Wednesday, February 3, 2010

Kyrgyzstan and emigration

                                                                          Bishkek train station, Spring 2009


     The Independent has a sobering piece today about emigration and Kyrgyzstan.  Titled "Kyrgyzstan:  Where have all the men gone?" the article explores a problem experienced in many post-Soviet countries: demographic problems worsened by economically-driven emigration.  An excerpt:
The country is ranked in the United Nations' poverty index below Equatorial Guinea and Guyana. Its per capita GDP of $951 for its population of 5,200,000 is comparable to Haiti or Chad. But between 2004 and 2008, about 800,000 Kyrgyz men, and increasingly women, scratched together the $100 to $500 required to make the journey from Kyrgyzstan's agricultural hinterland to work in often wretched conditions on building sites, tobacco farms and sweatshops from St Petersburg to Siberia.

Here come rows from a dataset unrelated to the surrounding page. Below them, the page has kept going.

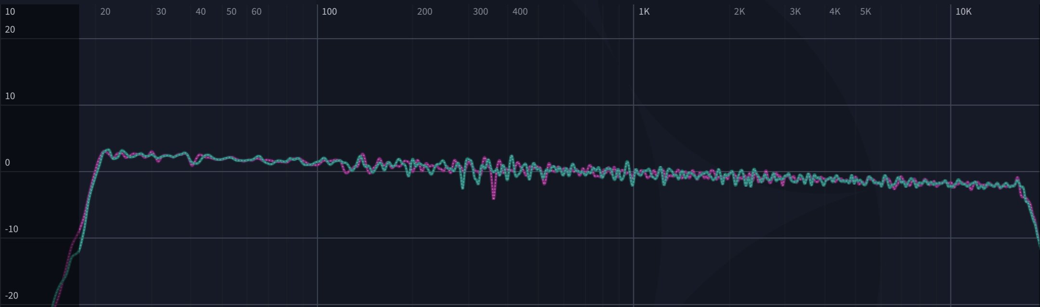
Task: Click the -10 dB level label
Action: (x=12, y=229)
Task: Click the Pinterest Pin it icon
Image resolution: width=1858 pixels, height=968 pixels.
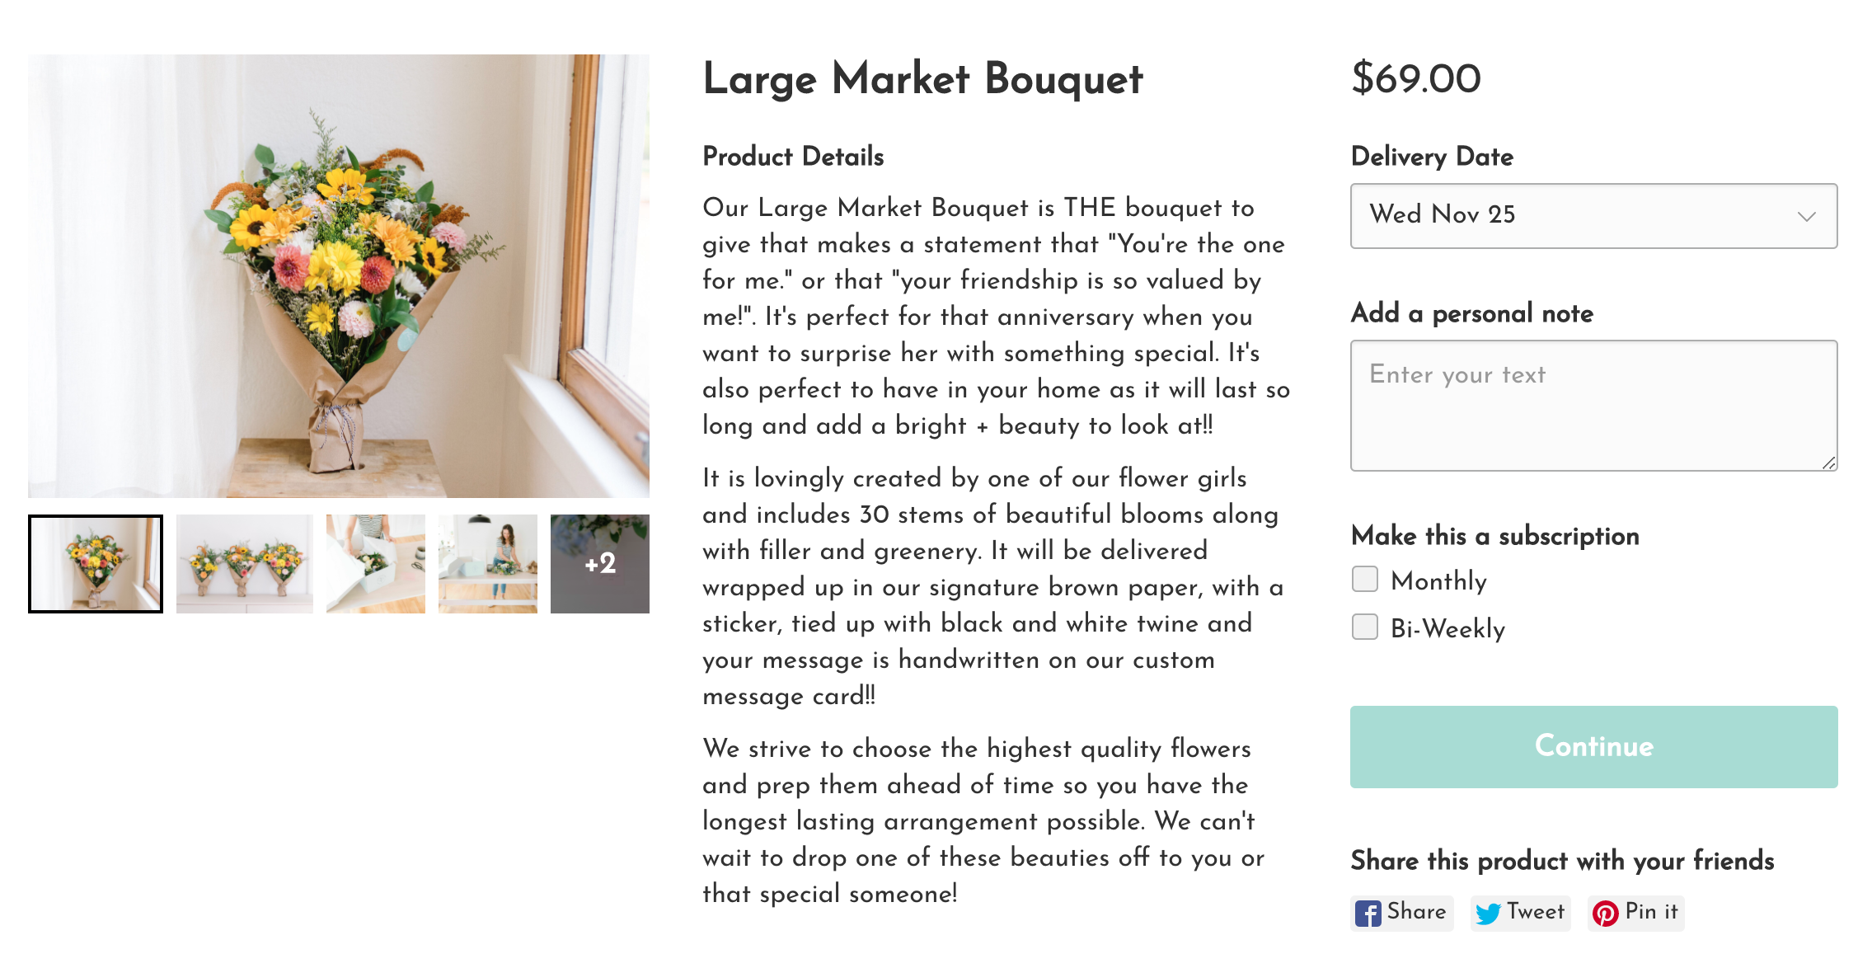Action: click(x=1605, y=914)
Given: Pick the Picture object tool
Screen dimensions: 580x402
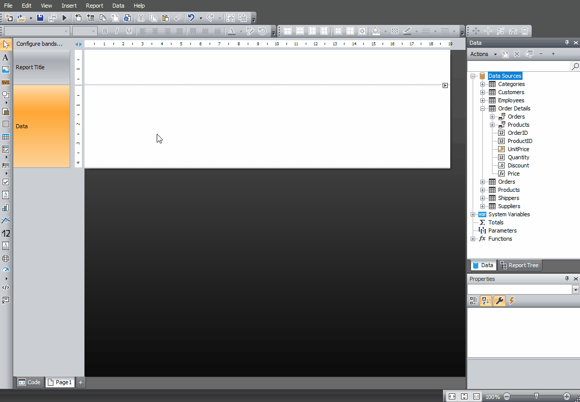Looking at the screenshot, I should click(6, 70).
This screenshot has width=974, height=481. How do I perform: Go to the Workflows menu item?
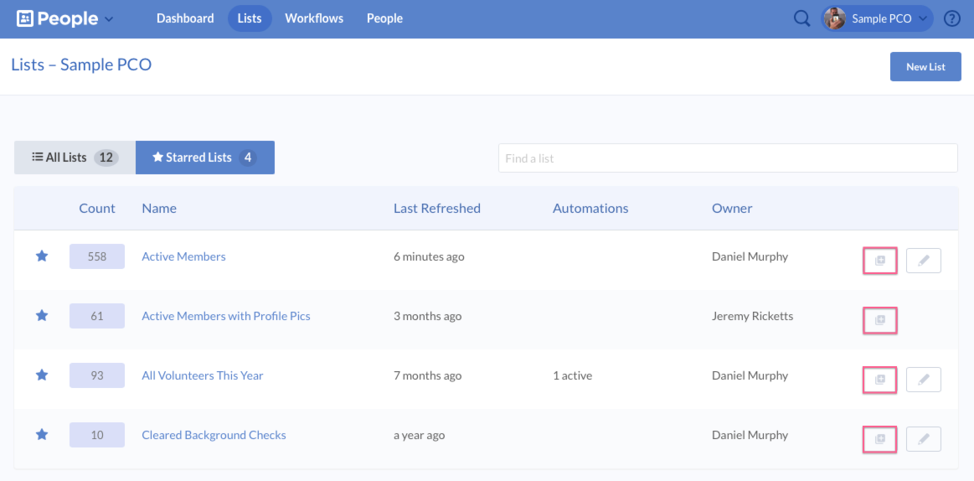click(313, 18)
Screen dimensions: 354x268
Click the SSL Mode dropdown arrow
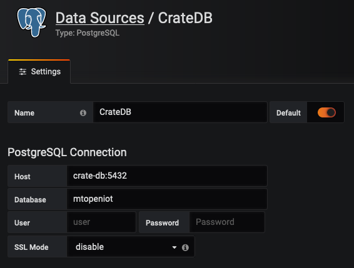[174, 247]
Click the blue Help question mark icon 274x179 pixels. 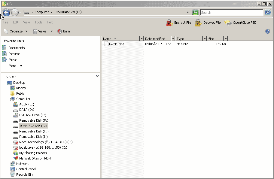coord(268,31)
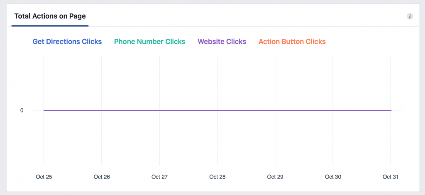
Task: Toggle the Website Clicks series
Action: point(222,42)
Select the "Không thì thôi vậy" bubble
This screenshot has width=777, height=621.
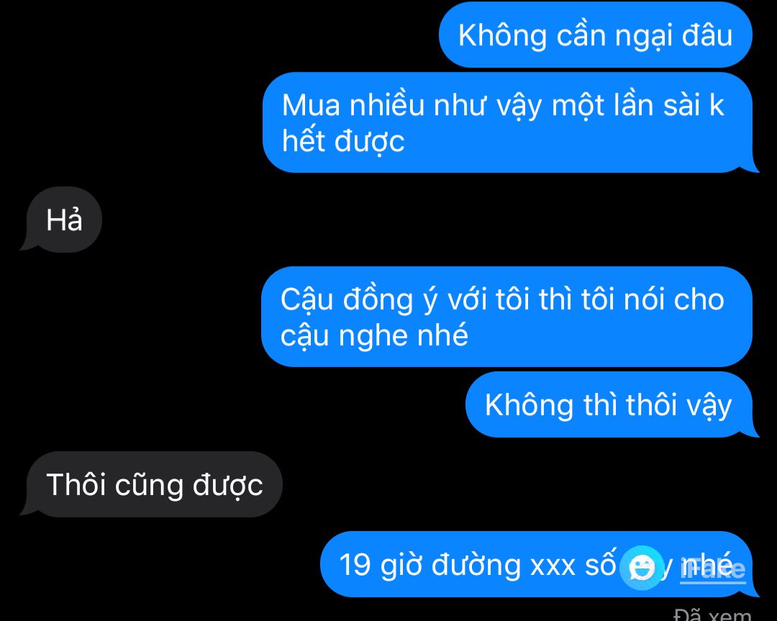coord(609,404)
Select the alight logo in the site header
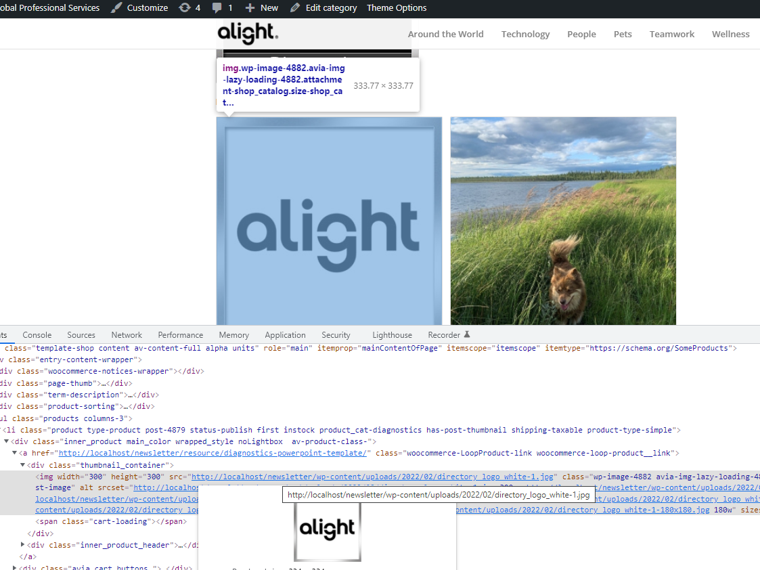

With up to 90 per cent of migrants working illegally in their host country, the true figure could be higher. Although at least 80,000 have returned because of the downturn, most remain abroad, either unwilling or unable to return. The exodus of the most economically active tranche of the population means Kyrgyzstan is now probably the third most remittance-reliant nation, said to be after the Philippines and Nepal. The annual sum sent home by the country's diaspora rose from $481m in 2004 to $1.2bn in 2008, accounting for 27 per cent of GDP. Put another way, a third of Kyrgyz households are reliant on money earned outside the country. Women such as Kaken, who have become the guardians of fading tradition, see hardly any of this money. The British charity Help Age International, set up by Help the Aged and Age Concern, has conducted studies on their problems, amid evidence that remittances make up less than 5 per cent of the income of the "ultra-poor" in places much like Temir Kanat or the nearby town of Bokonbaevo. 
     I also met a few young people in Kyrgyzstan who saw leaving the country as the only viable option, even if it meant living and working illegally in another country.  When a girl I knew asked for my advice about working illegally in the U.S., I told her that if did so, she wouldn't be able to leave without getting caught.  She said she was ready for it.  "I have 3 uncles who work in Chicago," she said.  "They live well."  Another girl from southern Kyrgyzstan studying in Bishkek told me that her mother worked at a supermarket in Moscow to put her and her brother through school.  


     The article also has a collection of photographs, of which this and this I like the most.  And of course I couldn't miss the chance the plug David's Kyrgyzstan photos.

1 comment:

Maggie Madagame said...

When David gets nabbed by a publisher we will no longer be able to view his beautiful pictures free. What a gift he has, not just for the subjects but for the color, wow.